### Brief
Your output should be the lines of the entries below, exactly, from the first one through the line that holds "Task: Click the back".

+++ Provided information +++

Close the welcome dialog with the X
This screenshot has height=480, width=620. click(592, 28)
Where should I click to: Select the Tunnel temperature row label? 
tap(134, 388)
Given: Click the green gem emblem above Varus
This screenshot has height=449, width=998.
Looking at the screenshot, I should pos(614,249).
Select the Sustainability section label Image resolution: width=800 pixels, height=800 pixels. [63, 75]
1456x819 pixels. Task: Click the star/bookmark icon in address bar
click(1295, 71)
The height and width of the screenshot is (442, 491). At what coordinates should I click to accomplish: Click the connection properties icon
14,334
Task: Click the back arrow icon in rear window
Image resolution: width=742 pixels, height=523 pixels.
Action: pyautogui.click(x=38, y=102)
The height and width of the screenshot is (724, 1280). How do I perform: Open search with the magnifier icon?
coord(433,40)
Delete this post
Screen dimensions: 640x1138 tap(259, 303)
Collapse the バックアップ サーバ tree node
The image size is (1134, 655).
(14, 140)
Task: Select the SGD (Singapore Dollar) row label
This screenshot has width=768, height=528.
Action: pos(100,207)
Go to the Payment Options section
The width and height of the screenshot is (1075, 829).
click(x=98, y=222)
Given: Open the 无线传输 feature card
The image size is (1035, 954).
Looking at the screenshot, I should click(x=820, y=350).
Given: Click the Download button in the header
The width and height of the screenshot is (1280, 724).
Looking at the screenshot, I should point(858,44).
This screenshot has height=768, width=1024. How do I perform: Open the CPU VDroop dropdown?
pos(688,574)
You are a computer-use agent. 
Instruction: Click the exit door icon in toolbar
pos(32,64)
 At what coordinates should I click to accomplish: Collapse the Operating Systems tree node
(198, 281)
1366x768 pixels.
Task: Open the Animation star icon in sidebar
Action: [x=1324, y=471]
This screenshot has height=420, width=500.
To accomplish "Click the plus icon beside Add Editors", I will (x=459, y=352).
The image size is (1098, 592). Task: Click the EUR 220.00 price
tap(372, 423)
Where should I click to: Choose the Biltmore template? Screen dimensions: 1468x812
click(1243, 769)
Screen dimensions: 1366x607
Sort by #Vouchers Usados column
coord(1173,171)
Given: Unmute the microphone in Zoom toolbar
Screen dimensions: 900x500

+++

### Written solution
Close the welcome dialog with the X
This screenshot has height=480, width=620. click(592, 28)
Where should I click to: Select the Tunnel temperature row label? 
tap(134, 388)
Given: Click the green gem emblem above Varus
This screenshot has height=449, width=998.
Looking at the screenshot, I should pos(614,249).
Select the Sustainability section label Image resolution: width=800 pixels, height=800 pixels. [63, 75]
1456x819 pixels. Task: Click the star/bookmark icon in address bar
click(1295, 71)
The height and width of the screenshot is (442, 491). At what coordinates should I click to accomplish: Click the connection properties icon
14,334
Task: Click the back arrow icon in rear window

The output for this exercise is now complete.